The downside to life in Hawaii is mainly economic. How much are we willing to pay?


Published:


Photo: Linny Morris

Everybody loves Hawaii!

There’s new proof. A Mainland polling firm, Public Policy Polling, spent four months late last year asking American voters if they had a favorable or unfavorable impression of each of the 50 states. Hawaii topped the likability list, with 54 percent of respondents viewing us favorably, only 10 percent unfavorably.

We like it, too. That’s why we live here, and why most of our subscribers do, as well. However, unlike the residents of 49 other states, who can only dream of living in Hawaii, we actually know what it’s like to live here. While there’s much to be grateful for, we know that Hawaii is not always a bed of roses, or even a lei of plumeria. Mainly, this is because we have what a friend of mine calls America’s “most expensive ordinary life.”
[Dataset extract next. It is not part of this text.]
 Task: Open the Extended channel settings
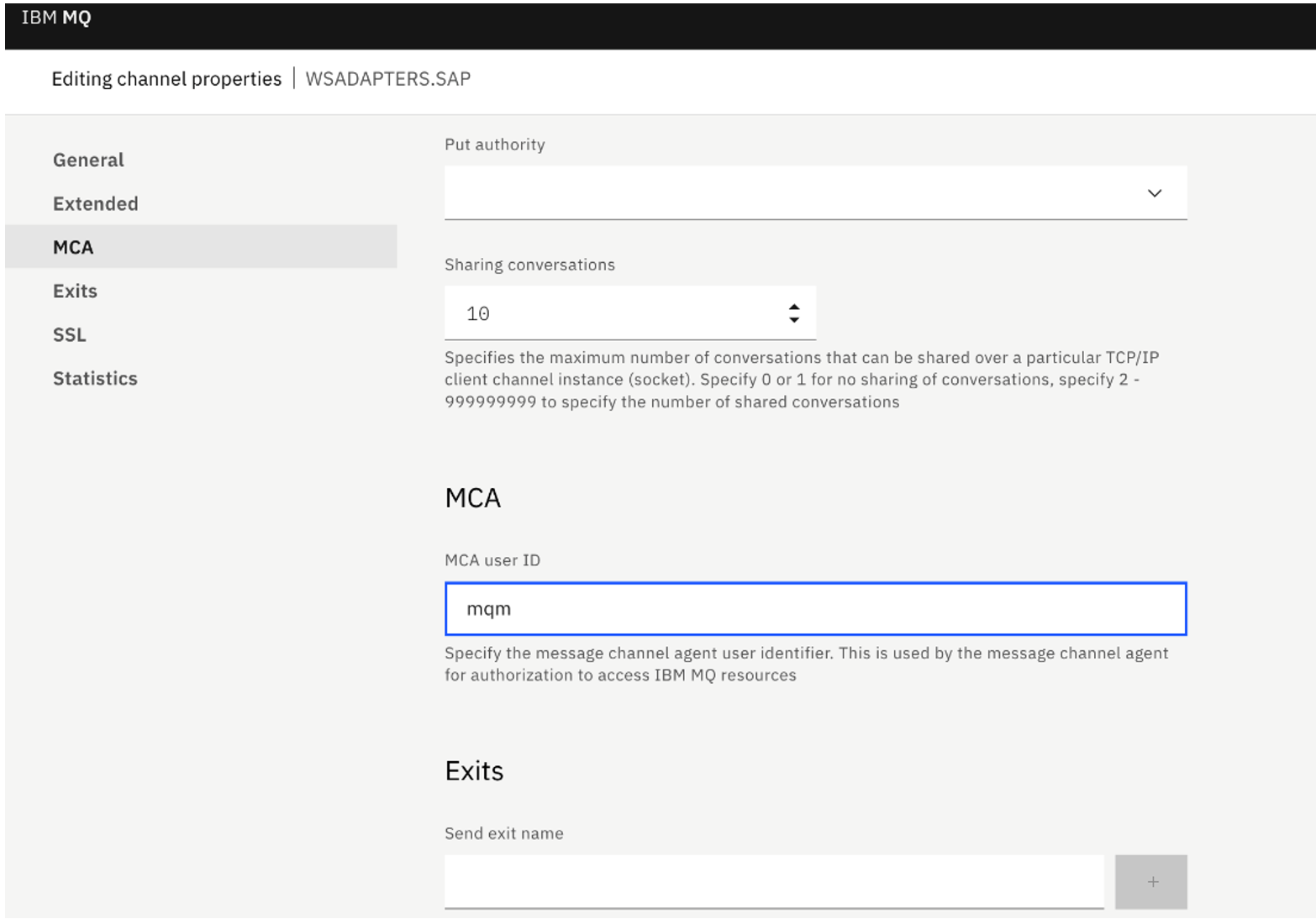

In our cover story, “Is Hawaii Worth It?,” associate editor Tiffany Hill details some of those costs, from milk to electricity to housing. She also interviewed two Honolulu families and two individuals for a more intimate view of how kamaaina wrestle with the high price of paradise. Two had moved to the Mainland, where they definitely felt the advantages of leaving, yet ultimately chose to come back to the Islands. Of the other two, one family is planning its exit, another person left for San Francisco and has no plans to return.

Our 50-50 split is slightly more positive than reality. According to MetroTrends, an online publication from the Washington, D.C.-based think tank, Urban Institute, Honolulu lost more residents between 2004 and 2010 through out-migration to other U.S. cities than it gained from in-migration. (Top three places to which Honoluluans fled: Los Angeles, San Diego and—shocking, I know—Las Vegas.) We also earned a D grade from MetroTrends for economic security, mainly for housing unaffordability.

The “most expensive” part of my friend’s description is obvious, the “ordinary life” part may be harder to articulate, given Hawaii’s extraordinary qualities. But set aside the weather and the scenery. Think about Honolulu as just a city; a place to work, to shop, to do business, and take in a little culture or recreation on the side.

It’s a small town.

Honolulu, if you’re being strict about its incorporated boundaries, has a population of 337,256, making it the 53rd largest city in America. Add the suburbs that make up the City & County of Honolulu and you’ve got about 900,000 people on Oahu.

You know what other cities are that size? Wichita, Kan., (382,368 in the city proper, or more than 600,000 including Wichita’s contiguous development). St. Louis, Mo., (319,294 in the city itself, but about 1 million in larger St. Louis county).

There are limits to the incomes and professional opportunities one can find in a city the size of a Wichita or St. Louis or Honolulu. In most cities, the cost of living bends accordingly. Care to guess the median price of a single-family home in Wichita?

$115,200. In St. Louis? $126,800.

In Honolulu? Well, Wichita’s home price is just our down payment. As of February 2012, Honolulu’s median price for a home was $625,000.

That’s how you get America’s most expensive ordinary life.

But at least we’re not California. Remember that poll I mentioned at first? It found that California is now America’s least favorite state, with just 27 percent viewing it favorably. In fact, it’s one of only five states Americans actively dislike, behind Illinois, New Jersey, Mississippi and Utah.

We may be broke, but at least we’re loved.